The line along which the parts are joined 10 and 12 with its outer periphery is designated L. Part 10 it comprises a disk-shaped membrane with a flange 42 around of its periphery and a disc-shaped membrane 44 with a flange 46 around its periphery.

Unit 14 comprises a circular housing which has a base wall 48, a short hollow sleeve 50 that protrudes from the base wall, and a peripheral wall 52 that protrudes from the base wall 48 in the opposite direction to the sleeve. A cover 54 closes the space that houses the diaphragm 16. The cover has an opening that communicates with the part of the cavity 18 on the right of unit 14 as illustrated by the resonator in the figure 1. The periphery of diaphragm 16 is between a nerve circumferential 56 protruding from the base wall 48 and a gasket O-ring 58 that is placed in unit 14 before fitting cover 54 under pressure in place.

The end of the central cavity part 18 a the left of unit 14 is divided into six steps. In figure 1 two of these steps are shown, designated with the number 60. Each step 60 has a right angle curve 62 and opens to the atmosphere generally radially with respect to the resonator, that is, parallel to the wall on which the resonator is mounted.

The sound opening at the end of each step 60 is designated with the number 64.

It will be noted that diaphragm 16 divides the resonator air ducts in two independent sections. The impedance of the air columns between diaphragm 16 and the outputs 34 and 64 respectively are acoustically optimized for provide the necessary sound distribution between the horn of reflection and steps 60. This is achieved by making the difference between the length of the air column that extends from the diaphragm 16 to exit 34 and the length of the air column extending from diaphragm 16 to output 64 is equal to half the wavelength at the frequency with which the diaphragm. If this relationship is not applied, the sound levels decrease due to destructive interference between sources of sound represented by outputs 34 and 64.

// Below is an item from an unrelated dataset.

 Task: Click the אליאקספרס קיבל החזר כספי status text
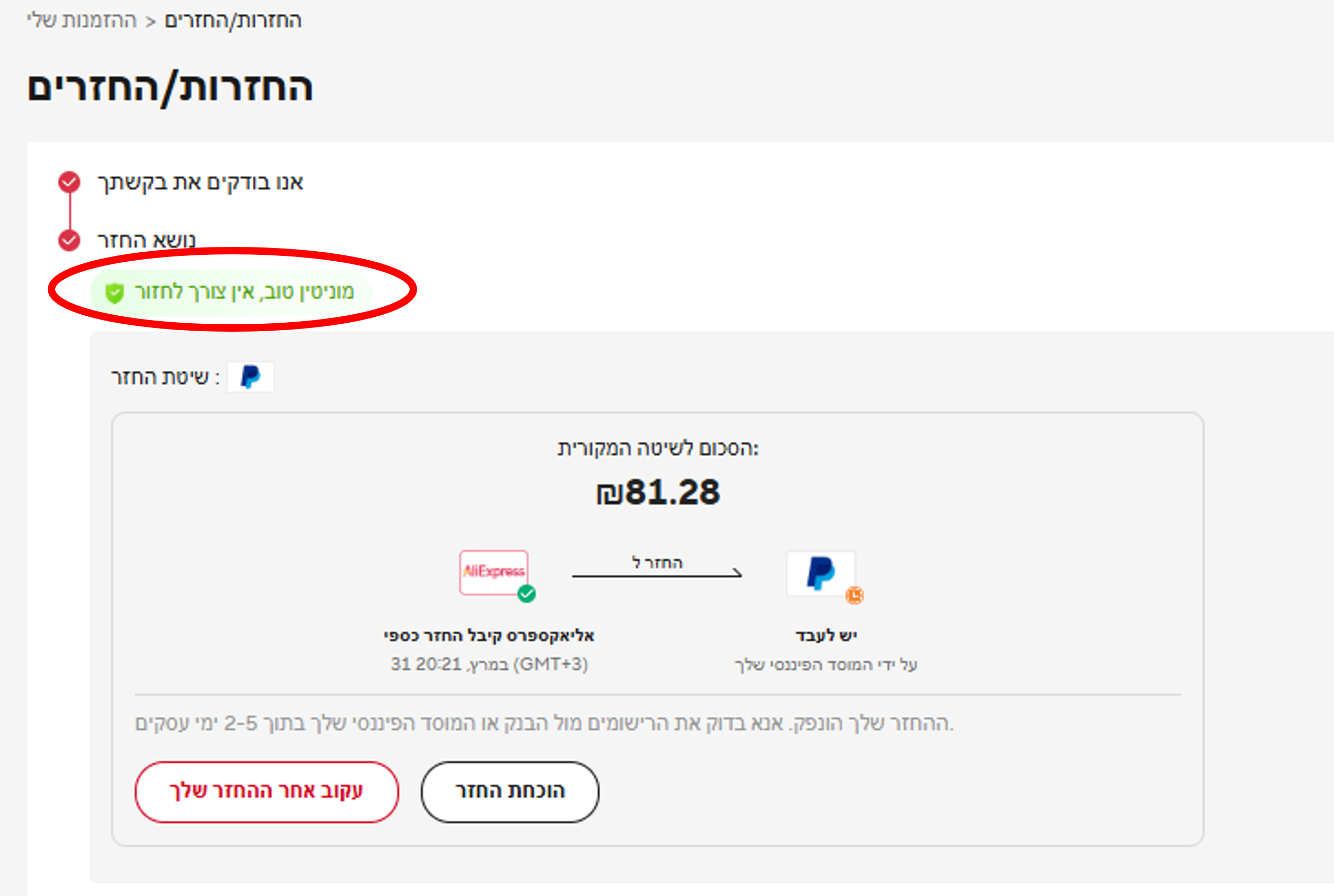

Each horn step 26 and each horn step 60 they are delimited by a wall that has the shape shown in the Figure 3. This figure presents a graph of the length of the horn depending on the cross-sectional area of it. I know you will notice that the horn area increases exponentially with the increased distance to the diaphragm.

Claims (5)

1. Resonator comprising walls (36, 38) that define a first air column (26) that leads to a first sound opening (34) through which the first column opens to the atmosphere, walls (40, 44) defining a second air column (60) leading to a second sound opening (64) through which the second column opens to the atmosphere, a diaphragm (16) between said columns, and means for causing the vibration of said diaphragm, characterized in that the difference between the length of the first air column (26) and the length of the second air column (60) is essentially equal to half the wavelength at the frequency with the That vibrates the diaphragm. 2. Resonator according to claim 1, which includes an elongated cavity (18) that extends centrally, dividing said diaphragm this cavity into a first and a second parts (12, 10), conducting said first part, at the end of the same away from the diaphragm (16), to a reentrant horn (26), and said first sound opening (34) presenting the form of a opening that extends circumferentially. 3. Resonator according to claim 2, wherein said reentrant horn (26) includes a first horseshoe bend (28) adjacent to said end of said elongated central cavity (18), curve (28) that puts said elongated central cavity in communication with a reflection section adjacent to it, a second horseshoe curve (32) that puts the end of said section away from the first horseshoe curve (28) in communication with an output section of said horn, a section that in turn leads to said circumferentially extending sound opening. 4. Resonator according to claim 1, wherein the end of the second part (10) of the elongated central cavity (18) away from the diaphragm is divided into multiple steps (60), each step presenting a right angle curve (62) with which the steps extend radially outward from said cavity center extended to sound openings (64) that open radially out. 5. Resonator according to claim 4 which includes six steps (60) circumferentially equidistant from the elongated central cavity (18).